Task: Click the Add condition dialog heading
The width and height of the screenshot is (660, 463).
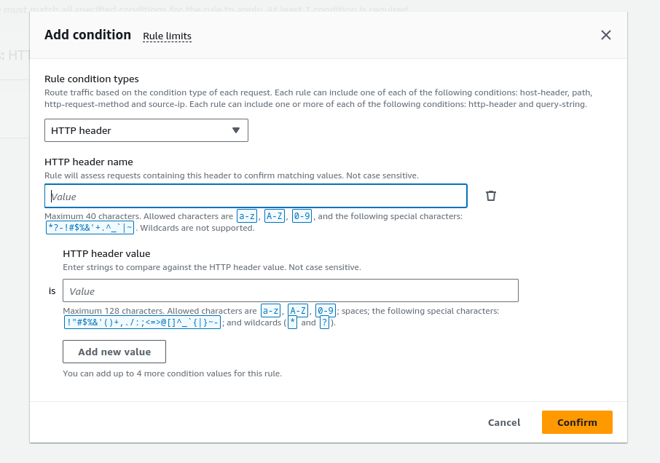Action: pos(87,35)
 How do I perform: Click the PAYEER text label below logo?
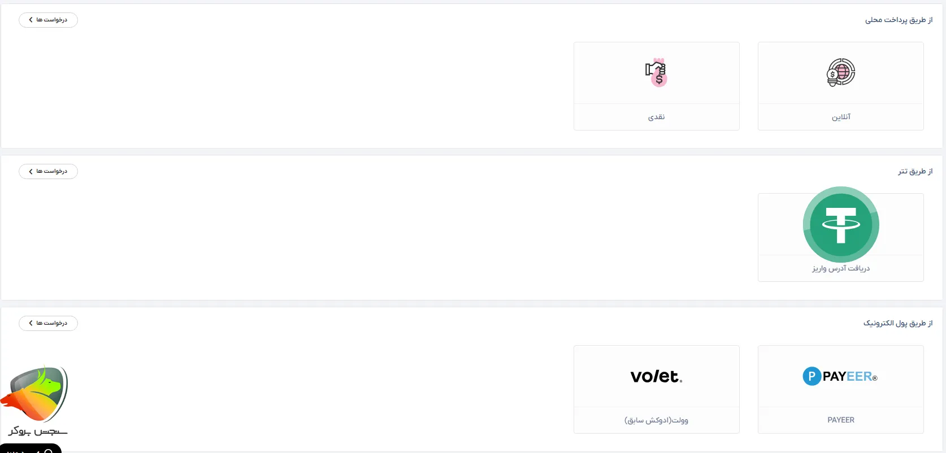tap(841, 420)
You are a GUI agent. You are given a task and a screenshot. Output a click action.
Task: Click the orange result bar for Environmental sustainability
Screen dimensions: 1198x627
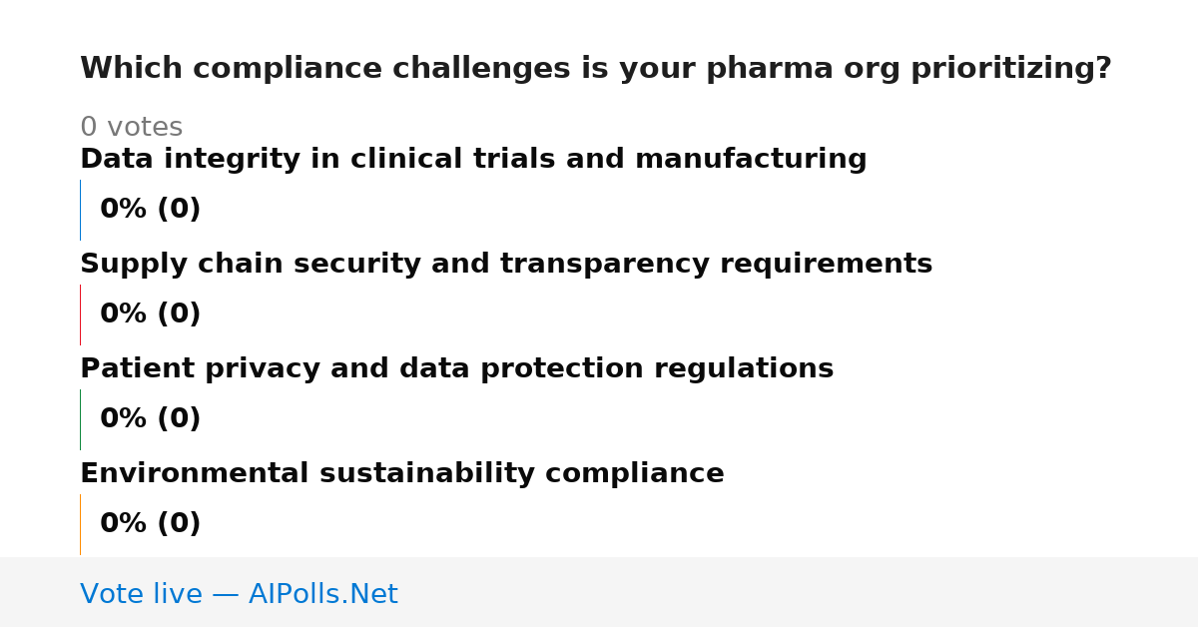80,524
::::
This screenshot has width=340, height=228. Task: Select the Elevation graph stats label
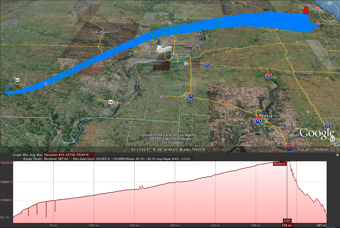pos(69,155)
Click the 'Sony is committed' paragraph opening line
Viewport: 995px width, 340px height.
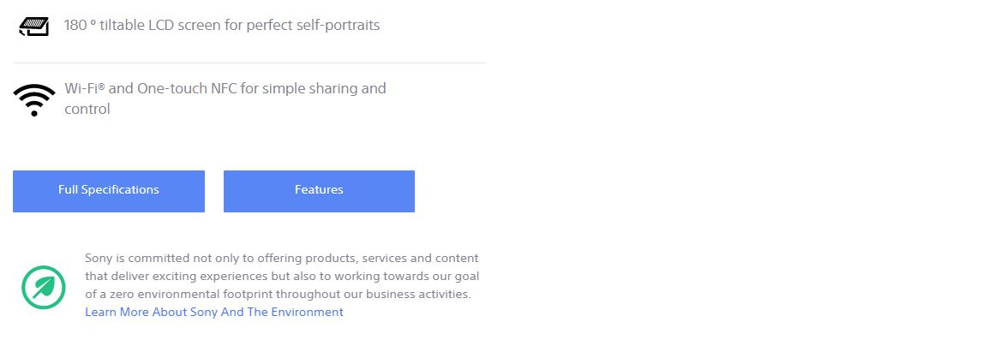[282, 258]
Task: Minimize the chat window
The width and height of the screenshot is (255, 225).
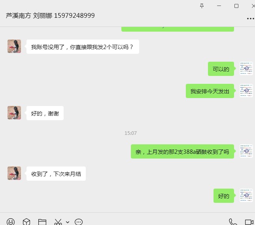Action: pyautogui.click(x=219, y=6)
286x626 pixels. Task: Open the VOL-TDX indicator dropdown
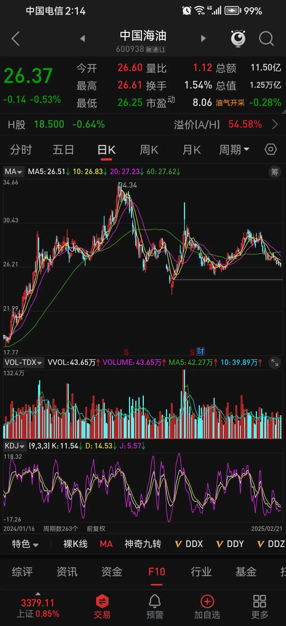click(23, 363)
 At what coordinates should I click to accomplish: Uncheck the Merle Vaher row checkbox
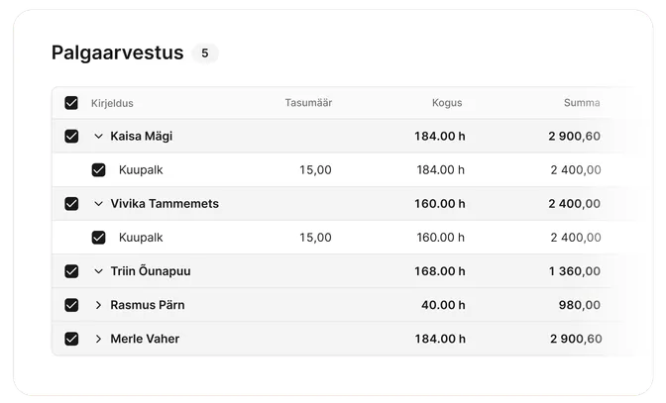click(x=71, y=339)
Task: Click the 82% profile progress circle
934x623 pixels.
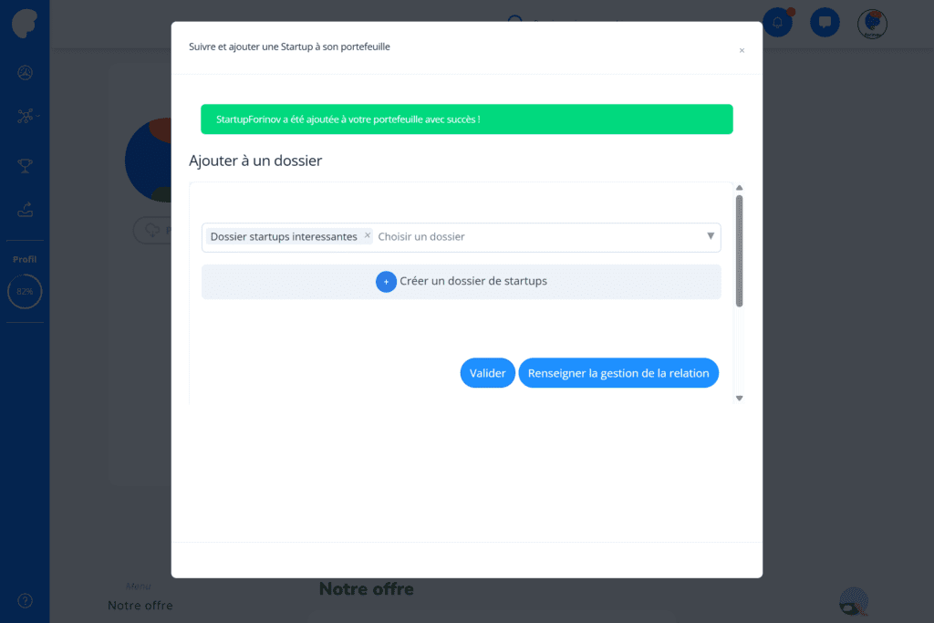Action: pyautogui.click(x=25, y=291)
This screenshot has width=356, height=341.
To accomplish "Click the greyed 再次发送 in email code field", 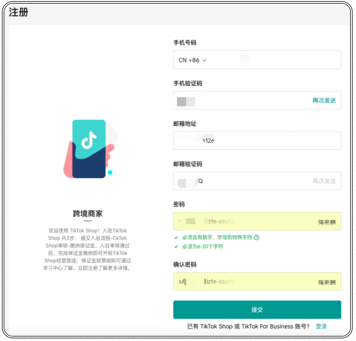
::::
** EXERCISE **
Start at the line above containing "Click the 'Sony" and stop at the line containing "the greyed 再次发送": print those lines and everything between them exactly, but not the pictures.

** TASK RESULT **
Click the 'Sony is committed' paragraph opening line
Viewport: 995px width, 340px height.
[282, 258]
Task: Minimize the chat window
The width and height of the screenshot is (255, 225).
Action: pyautogui.click(x=219, y=6)
286x626 pixels. Task: Open the VOL-TDX indicator dropdown
click(23, 363)
 At what coordinates should I click to accomplish: Uncheck the Merle Vaher row checkbox
click(x=71, y=339)
Task: Click the 82% profile progress circle
934x623 pixels.
Action: pyautogui.click(x=25, y=291)
This screenshot has width=356, height=341.
To accomplish "Click the greyed 再次发送 in email code field", 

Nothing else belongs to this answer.